Passage to read:

==============================

David A. Grogan | CNBC

Charlie Munger, vice chairman of Berkshire Hathaway, will not be taking questions at the company’s annual shareholder’s meeting alongside Warren Buffett as the coronavirus pandemic forces changes to the widely anticipated event.

Instead, it will be Greg Abel, Berkshire’s vice chairman of non-insurance operations, taking previously submitted questions with Buffett. Abel was promoted to his post in 2018 and is thought to be a contender to succeed Buffett one day. At last year’s meeting, Abel answered some questions from shareholders in a rare occurrence.

Buffett and Abel will be the only ones physically attending the meeting, which is scheduled for Saturday. Others will have the option of streaming it via Yahoo Finance.

For decades, Buffett and Munger fielded questions from shareholders at the company’s annual meeting without sharing the stage. Those questions ranged from their thoughts on political issues to Berkshire investments along with the future of the company’s leadership.

The meeting has become a staple in the global business community over the years, with tens of thousands of people attending. The event is also known by some as “Woodstock for Capitalists.”

==============================

Exercises to complete:
1 – Rewrite the Berkshire Hathaway article from "Buffett and Abel" up to and including "via Yahoo Finance.", changing "Saturday" to "Sunday".
2 – According to the Berkshire Hathaway article, what nickname do some people use for the annual meeting?
3 – Continue the Berkshire Hathaway article from its last sentence.
Nothing in the records is needed for working with the Berkshire Hathaway article.

==============================

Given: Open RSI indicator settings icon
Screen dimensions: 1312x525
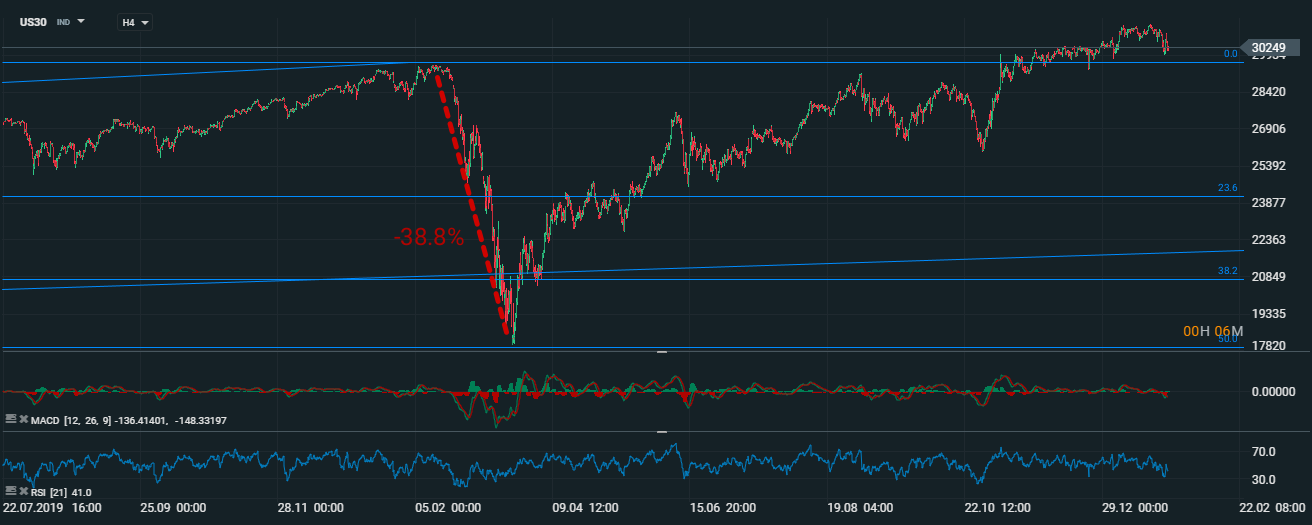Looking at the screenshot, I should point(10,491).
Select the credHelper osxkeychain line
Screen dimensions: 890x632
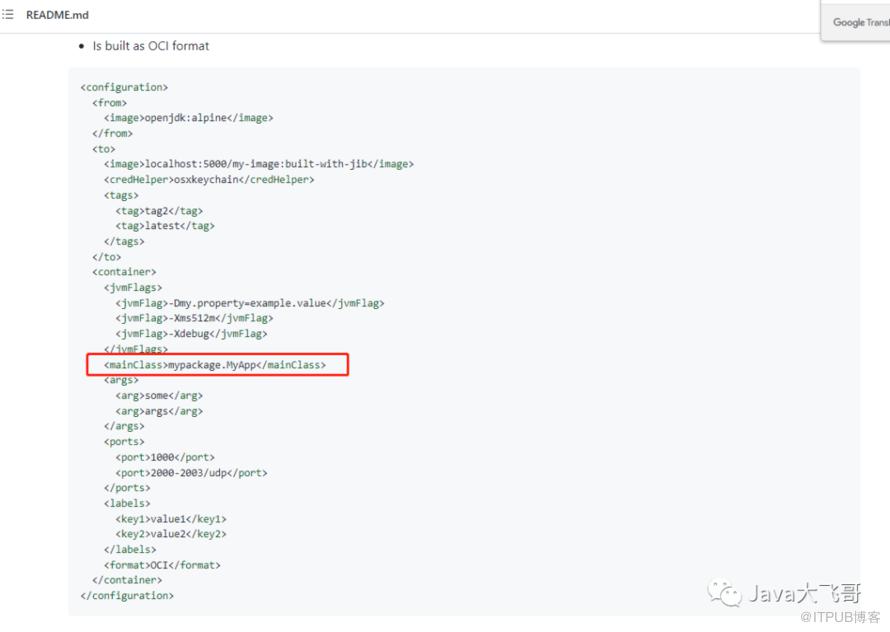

==============================

Your responses:
1 –
Buffett and Abel will be the only ones physically attending the meeting, which is scheduled for Sunday. Others will have the option of streaming it via Yahoo Finance.

2 – “Woodstock for Capitalists.”

3 –
But investors are especially looking forward to this year’s meeting given Buffett’s silence during the coronavirus-induced sell-off in global markets.

Usually, such declines give big investors an opportunity to buy stocks at a discount. Berkshire, for example, bought in Goldman Sachs and Bank of America during the financial crisis more than 10 years ago. 

But Munger, 96, said earlier this month he and Buffett are being more conservative this time.

“We’re like the captain of a ship when the worst typhoon that’s ever happened comes,” Munger told The Wall Street Journal on April 17. “We just want to get through the typhoon, and we’d rather come out of it with a whole lot of liquidity.”